Document section start
# Compare NLP Techniques: Build Model On TF-IDF Vectors

### Read In Cleaned Text

In [11]:
# Load the cleaned training and test sets
import pandas as pd
from sklearn.feature_extraction.text import TfidfVectorizer

X_train = pd.read_csv('../../../data/X_train.csv')
X_test = pd.read_csv('../../../data/X_test.csv')
y_train = pd.read_csv('../../../data/y_train.csv')
y_test = pd.read_csv('../../../data/y_test.csv')

X_train.head()

Unnamed: 0,clean_text
0,"['ill', 'see', 'prolly', 'yeah']"
1,"['hi', 'darlin', 'ive', 'got', 'back', 'really..."
2,"['wait', '4', 'u', 'lor', 'need', '2', 'feel',..."
3,"['dont', 'know', 'u', 'u', 'dont', 'know', 'se..."
4,"['dont', 'use', 'hook']"


### Create TF-IDF Vectors

In [12]:
# Instantiate and fit a TFIDF vectorizer and then use that trained vectorizer
# to transform the messages in the training and test sets
tfidf_vect = TfidfVectorizer()
tfidf_vect.fit(X_train['clean_text'])
X_train_vect = tfidf_vect.transform(X_train['clean_text'])
X_test_vect = tfidf_vect.transform(X_test['clean_text'])

In [13]:
# What words did the vectorizer learn?
# tfidf_vect.vocabulary_

In [14]:
# How are these vectors stored?
X_test_vect[0]

<1x8229 sparse matrix of type '<class 'numpy.float64'>'
	with 5 stored elements in Compressed Sparse Row format>

In [15]:
# Can we convert the vectors to arrays?
Document section end
Complete the following:
#1 In the TF-IDF notebook, in what format is the sparse matrix for the first test vector stored?
#2 Continue the TF-IDF notebook from its last line, writing the code that follows that comment and carrying the notebook on toward building a model on the vectors.
Information shown start
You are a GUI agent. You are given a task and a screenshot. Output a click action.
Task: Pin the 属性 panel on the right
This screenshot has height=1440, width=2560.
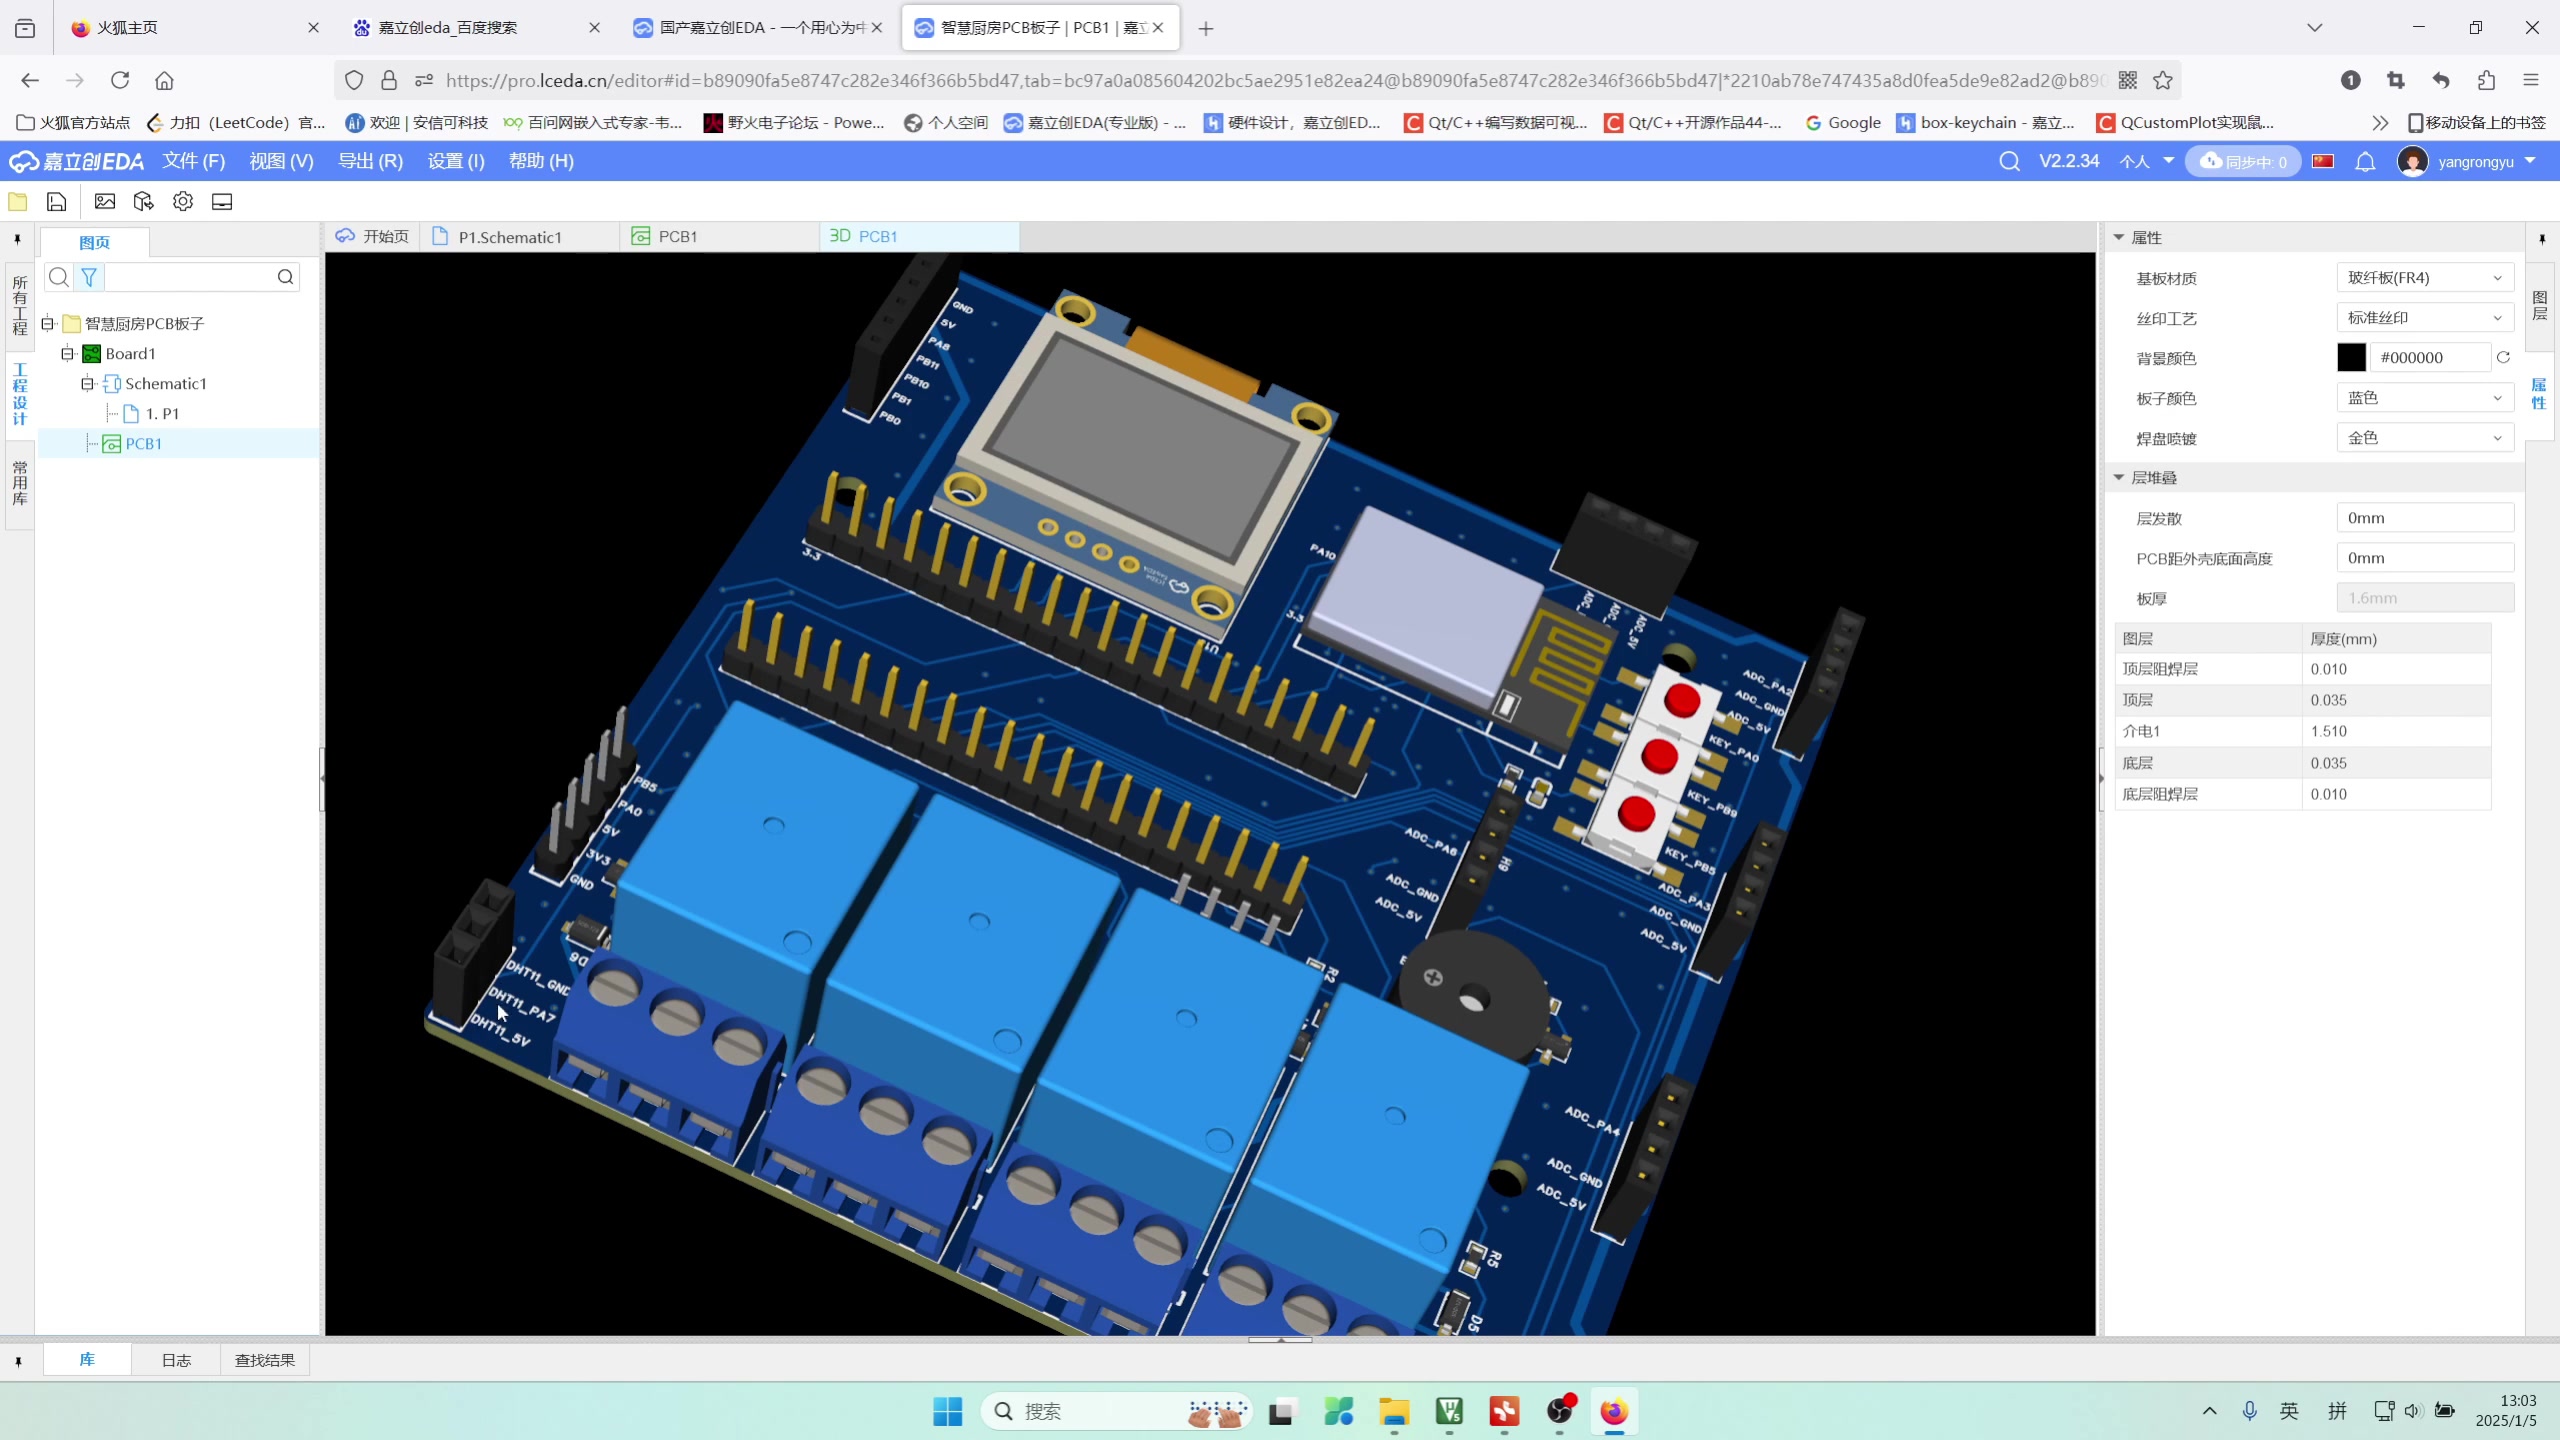tap(2540, 239)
Information shown end
Answers below:
#1 Compressed Sparse Row format.

#2
X_test_vect[0].toarray()

array([[0., 0., 0., ..., 0., 0., 0.]])

### Fit RandomForestClassifier On Top Of Vectors

In [16]:
# Fit a basic Random Forest model on these vectors
from sklearn.ensemble import RandomForestClassifier

rf = RandomForestClassifier()
rf_model = rf.fit(X_train_vect, y_train.values.ravel())

In [19]:
# Use the trained model to make predictions on the test data
y_pred = rf_model.predict(X_test_vect)

In [20]:
# Evaluate the predictions of the model on the holdout test set
from sklearn.metrics import precision_score, recall_score

precision = precision_score(y_test, y_pred)
recall = recall_score(y_test, y_pred)
print('Precision: {} / Recall: {} / Accuracy: {}'.format(
    round(precision, 3), round(recall, 3), round((y_pred==y_test['label']).sum()/len(y_pred), 3)))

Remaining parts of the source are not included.